また、さらにいうと、これは「法律」だけのこと。ここに、「空気、慣習、雰囲気、倫理」などを含めると、
もはや、ぜんぶ「あいまい」。
あいまいだからこそ、「すべての創作が何かしらダメと言われている(ように感じる)」というのが、みなさんが感じる「著作権のモヤモヤ」の原因なのだと思います。
法的にダメなものは、全部ダメ?
このように、とても「あいまい」な著作権ですが、「とはいっても、法律的にNGなものは、絶対にダメでしょ?」と思うかたも多いでしょう。
例えば、同人誌。今や日本が誇るべき一大カルチャーとなっていますが、これは、著作権的には、著作者が許諾しなければ違反している「二次創作」です。

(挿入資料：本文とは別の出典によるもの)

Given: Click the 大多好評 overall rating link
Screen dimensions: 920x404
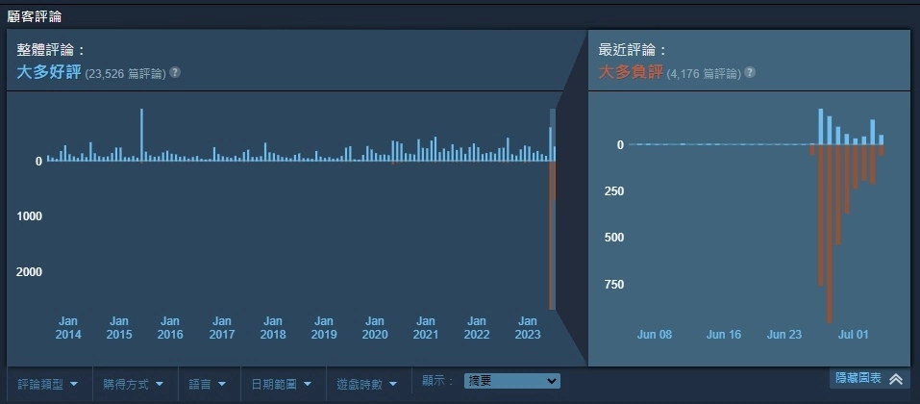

でも、「文化だし、盛り上がってるし、自分の作品をこんな風に取り上げてくれて嬉しいし……」と黙認されている状態。
要するに同人誌は、
著作者が許諾しなければ上の図の「ダメなところ」にあたりますが、OKとされているのです。このように、法律的にはNGでも、実際にはOKとされているものがたくさんあります。
法律的にOKなものは、絶対にOK?
逆に「でも、法律的にOKだったら、絶対にOKでしょ?」という話もありますね。
少しなつかしい話ですが「五輪エンブレム」問題。あれは「法律的にはOKだった」という人も多いなかで、「パクった」「パクられた」という話になりました。
いったいどうしたらいいのでしょう?
ハッキリ答えがあるものではないので難しいのですが、少なくとも「今、自分の創作は法律上のどこにあたるのか」ということを把握した上で行動したほうがよいでしょう。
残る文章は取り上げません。